Photos by Charles Spina

Last week NSF Productions wrapped up their 2011 season with a private park shoot on their home turf of Avila. After almost a year of planning and coordination between MSSI's new marketing team and NSF, the mountain went all out, sparing no exceptions. Upon laying eyes on the hand drawn plans NSF and MSSI had settled on, Avila’s lead shaper Gaston Lefebvre (an experienced snowcat operator and Shakedown feature builder for the past 10 years) accepted without hesitation the task of building the most innovative/ambitious rail jib the skiing world has seen, along with the biggest step down jump built in Quebec to date with only one comment followed by a grin, "Who are the crazy f@#!'s who are going to hit this?"

The answer was a blend of NSF’s new rookie riders and a gathering of their more experienced veterans who flew in from out West for the shoot. "It's not often you get something this big in Quebec" said this year's European X Games gold medalist JF Houle. "It's nice to have this kind of shoot on our homeland.
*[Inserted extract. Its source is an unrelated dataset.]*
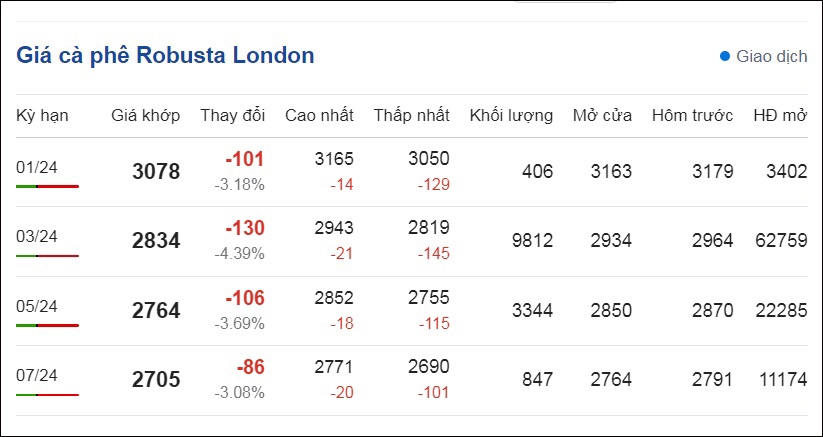Click volume 9812 in the 03/24 row
Image resolution: width=823 pixels, height=437 pixels.
click(x=532, y=241)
I can't believe it's May and we’re hitting a 100-footer in Quebec!"

JF Houle

Hugo Pelletier

JF wasn't the only one making the pilgrimage back home, as long time NSF rider and Laurentians local Laurent-Olivier Martin also flew in from Whistler the day before the shoot, making sure he wouldn't miss a moment of the action. Hugo Pelletier, Martin Boulais, Sebastien Chartrand, Vince Prevost and fresh new talent Nuka Choquette, Thomas Aubry and Alexis Lalonde (the latter of whom was the youngest of the bunch, and stood out with style that made NSF photographers Maxence Laflamme and Charles Spina click away with smiles from ear to ear) were also on hand, meaning that apart from a recovering Alexis Godbout (who is coming back faster than anyone thought), NSF had all of their riders in one place for the first time in five years of filmmaking.
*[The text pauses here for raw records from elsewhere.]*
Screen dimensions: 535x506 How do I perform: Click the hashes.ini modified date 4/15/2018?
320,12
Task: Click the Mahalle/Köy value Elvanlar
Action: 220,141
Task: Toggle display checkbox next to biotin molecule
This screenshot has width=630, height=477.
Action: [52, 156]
After two weeks of pushing all the snow Gaston could find, Producer Jean-Francois Boutin and Director Robert Quinn finally saw their ambitious plan come to life. In the end a chiseled cheese block launcher with a 20-foot wide and 100-foot long landing separated by 75-feet of air from lip to knuckle was ready to be slayed. This provided the riders with enough hang time to stomp their tricks (along with the confidence to throw some new ones) without having to huck as they would normally would on the standard Quebec park jumps. Perhaps it was the bluebird sky that showed up every morning for the three ridiculously warm days, or the knowledge that medical assistance was standing by in the unpleasant event that someone got too um, excited, but one thing is for sure…the atmosphere was surreal.

In the end, hot dogs in hand, the NSF family, MSSI team and a few lucky spectators (mostly girlfriends, friends, parents, and Weezy, the unofficial moral mascot and chef), celebrated both the end of the season and the beginning of new friendships at what turned out to be (pardon the tackiness) a dream come true for many.

And if you’re wondering why haven’t gone into detail about the rail setup...that’s because you’re going to have to sit tight and wait for September to come along, when the still unnamed 2011 NSF movie will be premiering hopefully at IF3 followed by three additional premieres around Quebec.